A recent batch of invoices, obtained by the Inquirer and Daily News under the state's Open Public Records Act and mostly submitted in 2018, after Murphy became governor, showed an additional $1,078,974 in billings, bringing the law firm's take for its Atlantic City work to more than $5.8 million.
And while the Christie takeover bore the influence of South Jersey power broker George Norcross, who famously met with lawmakers at the governor's Drumthwacket mansion to pitch the intervention, the takeover under Murphy and Oliver, who is a product of Essex County politics, not Camden, seems, of late, to be light on Norcross.
"Sheila Oliver has brought a new dynamic," said Councilman Kaleem Shabazz, who praised the state's recent efforts. "They've really blotted out the sun."
(Asked about Norcross' current involvement in the takeover, spokesperson Dan Fee said via email: "None, although he continues to support it.")
Johnson's focus is improving conditions for residents, including social services, public health, youth, economic and employment opportunities, and police relations. The city is creating a civilian review board, he said, and wants a full-service supermarket.
Shabazz, who attended the closed-door meeting, said the police would be opening a substation near Atlantic and Pacific Avenues, which have become overrun with the homeless and addicted who converge on Atlantic City.
‘Parents of kids at Head Start’
Shabazz wants to open the meetings of the council, whose members include local leaders like AtlantiCare president Lori Herndon and well-traveled consultants like George Hampton, former executive at the University of Medicine and Dentistry of New Jersey, whose focus is achieving collaboration among a city's anchor institutions.
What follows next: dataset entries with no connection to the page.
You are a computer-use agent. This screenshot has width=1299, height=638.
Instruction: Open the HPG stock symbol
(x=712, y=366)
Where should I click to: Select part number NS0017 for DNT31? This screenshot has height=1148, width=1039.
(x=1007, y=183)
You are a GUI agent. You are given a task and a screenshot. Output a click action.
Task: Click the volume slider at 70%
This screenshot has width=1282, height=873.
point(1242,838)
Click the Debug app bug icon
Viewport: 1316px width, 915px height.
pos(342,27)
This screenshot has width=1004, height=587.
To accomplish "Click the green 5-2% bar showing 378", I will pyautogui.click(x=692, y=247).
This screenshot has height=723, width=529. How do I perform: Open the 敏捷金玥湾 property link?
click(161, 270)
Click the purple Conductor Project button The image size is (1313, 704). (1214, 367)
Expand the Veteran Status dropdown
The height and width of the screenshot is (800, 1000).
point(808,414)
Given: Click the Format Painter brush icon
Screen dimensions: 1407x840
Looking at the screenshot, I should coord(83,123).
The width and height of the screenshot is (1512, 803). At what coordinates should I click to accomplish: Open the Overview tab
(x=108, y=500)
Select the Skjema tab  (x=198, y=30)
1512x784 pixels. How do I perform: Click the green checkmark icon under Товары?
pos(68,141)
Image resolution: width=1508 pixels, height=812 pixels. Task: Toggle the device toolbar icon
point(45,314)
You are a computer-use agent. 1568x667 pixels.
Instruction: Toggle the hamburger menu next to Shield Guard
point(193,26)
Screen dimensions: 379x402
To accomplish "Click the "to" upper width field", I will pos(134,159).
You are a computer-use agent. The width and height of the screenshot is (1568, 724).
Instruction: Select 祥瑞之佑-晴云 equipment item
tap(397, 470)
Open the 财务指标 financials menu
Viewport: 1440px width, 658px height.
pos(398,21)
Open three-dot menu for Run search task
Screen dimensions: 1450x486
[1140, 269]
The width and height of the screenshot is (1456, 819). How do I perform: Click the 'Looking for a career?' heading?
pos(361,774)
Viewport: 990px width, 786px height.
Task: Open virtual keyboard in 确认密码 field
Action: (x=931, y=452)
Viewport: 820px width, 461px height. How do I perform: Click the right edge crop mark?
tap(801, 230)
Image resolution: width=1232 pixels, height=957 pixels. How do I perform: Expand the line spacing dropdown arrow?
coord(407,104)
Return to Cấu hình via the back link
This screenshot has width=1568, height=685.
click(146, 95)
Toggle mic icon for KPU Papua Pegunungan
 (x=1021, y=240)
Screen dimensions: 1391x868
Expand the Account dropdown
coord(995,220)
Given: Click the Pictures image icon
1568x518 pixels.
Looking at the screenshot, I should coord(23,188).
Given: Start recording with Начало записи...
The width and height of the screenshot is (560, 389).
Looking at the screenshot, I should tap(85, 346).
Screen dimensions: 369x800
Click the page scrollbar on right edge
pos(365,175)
"If people heard about it, they would be encouraged," Shabazz said. "We're talking about public safety, education, focus on infant mortality."
Johnson said he would look at the transparency issue, acknowledging a need to counter less flattering news about the occupant of City Hall's seventh-floor mayor's office with information from the state's do-gooders also gathered on City Hall's seventh floor.
"We need to get the word out," he said.
He said the difference under Murphy was the emphasis on the Atlantic City community, not the high-wire finances, which are improving. "I'm speaking to parents of kids at Head Start and people always at casinos," he said.
He likened the relationship with the city as "sort of a senior and junior partner."
"As a matter of law, the state is responsible for many of the operations that go on in the city," he said. "It's the way you exercise those interactions."
City Council President Marty Small said the influx of people to City Hall was welcome. "We're going to try to tap into resources we previously didn't have available," he said.
State Attorney General Gurbir Grewal, meanwhile, also in town for the league convention, ordered the mayoral fistfight case transferred to the Cape May County prosecutor, and spoke the obvious if unfortunate punch line when asked about the city's reputation.
"It certainly is a black eye," he said.
He then spoke of New Jersey's history of official bad behavior, which he noted has left few municipalities untouched. Gilliam had agreed to stay away, which left the traditional "host city welcome," with no one from Atlantic City there to offer it.